Slashdot Mirror


User: ultranova

ultranova's activity in the archive.

Stories
0
Comments
13,310
First seen
Last seen
Profile
(view on slashdot.org)

Comments · 13,310

  1. Re:they must hate cash, too on MasterCard Rails Against Bitcoin's (Semi-)Anonymity · · Score: 2

    Cash and debit are far cheaper than credit. The problem is banks have addicted people to credit using rewards programs and charged the merchant to accept cards (which well and truly pays for them and some).

    People are "addicted" to the idea that some fraction of the increases in productivity show up as increased income. That hasn't been true for a long while. Cheap credit has been used to mask this robbery of the working class, but now the ride is over and the bill is in the mail. And since middle-class buying power is no longer supporting the economy, it's slowly collapsing.

    Oh well. At least future historians should find it interesting to compare this collapse to the collapse of communistic economies, seeing how they happened just a few decades apart, and were caused by failures to keep up the opposite sides of a complete economic system, supply for communism and demand for capitalism.

  2. Re:obviously they should track the sun on You're Doing It All Wrong: Solar Panels Should Face West, Not South · · Score: 2

    If you're using mirrors, why not simply point the panels down?

    Speaking of mirrors, how about covering your root with an optical cable and pointing both ends on a solar panel that sits on the inside somewhere, presumably water-cooled?

  3. Re:Crushed Freedoms on James Watson's Nobel Prize Goes On Auction This Week · · Score: 4, Insightful

    This man is a victem of the politically moderated speech problem. He stated his beliefs and was then considered anti-female and anti black.

    So who moderated his speech? No one. He was allowed to speak his mind, and then other people were allowed to decide whether they wanted to continue associating with him in light of what he revealed of himself.

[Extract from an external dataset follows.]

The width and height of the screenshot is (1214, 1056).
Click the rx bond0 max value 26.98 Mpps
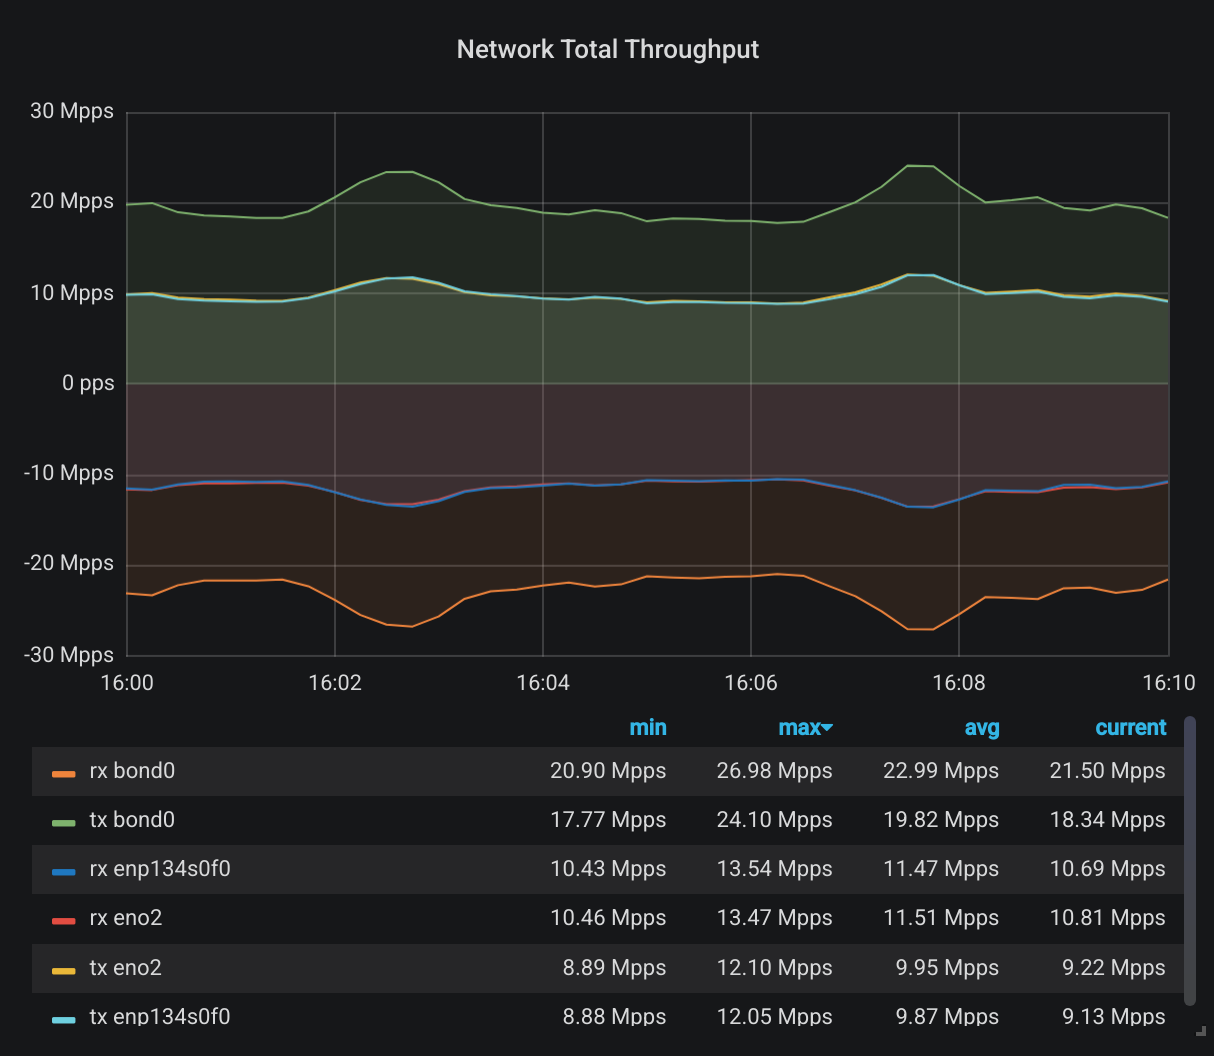click(x=775, y=771)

    Now, if you want to argue that being shunned for your opinions is censorship, fine, but do understand that there are implications for other people's freedom of association.

    The notion of non-offensive speech is killing free speech.

    And yet no one silenced Watson. They simply stopped listening to him.

  4. Re:Might be a lesson here for Linus Torvalds on James Watson's Nobel Prize Goes On Auction This Week · · Score: 1

    While you forecast might turn out to be true, there are big differences between blacks, women and engineers.

    If you ever become famous, this sentence will most certainly get remembered and misinterpreted.

  5. Re:I don't understand this ... on Stars Traveling Close To Light Speed Could Spread Life Through the Universe · · Score: 1

    Even if they were dragging planets with them (is it possible for planets to orbit that fast?)

    Fast? From the viewpoint of orbiting planets, the star is at rest and it's the rest of the universe that's moving.

    wouldn't the planets have been sterilized by the conditions at the center of whatever galaxies they came from?

    Even if they weren't, any lifeform that somehow leaves its home planet is unlikely to survive hitting another at 100,000 km/s. Unless our yellow star gives it new superpowers as plot demands, of course.

  6. Re:Knee-jerk... on UK Police To Publicly Shame Drunk Drivers On Twitter This Christmas · · Score: 1

    Ultimately, the tweets serve more as a constant reminder that people DO get caught regularly and so, hopefully a few who read the tweets will skew their cost/benefit judgement since the perceived risk is higher, and opt to not drive drunk or not drink in the first place.

    So this will be very effective convincing those people who calmly consider the long-term consequences of their actions while drunk.

  7. Re:This is quite different from existing systems. on Armies of Helper Robots Keep Amazon's Warehouses Running Smoothly · · Score: 1

    It's not good for throughput, though: since you can only have one aisle at a time "open", it's good for things like tools or library books where you have a large archive but only rarely retrieve any individual item.

    But of course you can have any ratio of alleys to shelves. Just keep tabs on how many alleys you have at use at once on average and concentrate popular items on the same alleys. You can even put that "users who purchased this also often purchase these" database to use and group so an order can be completed by minimum number of alley accesses.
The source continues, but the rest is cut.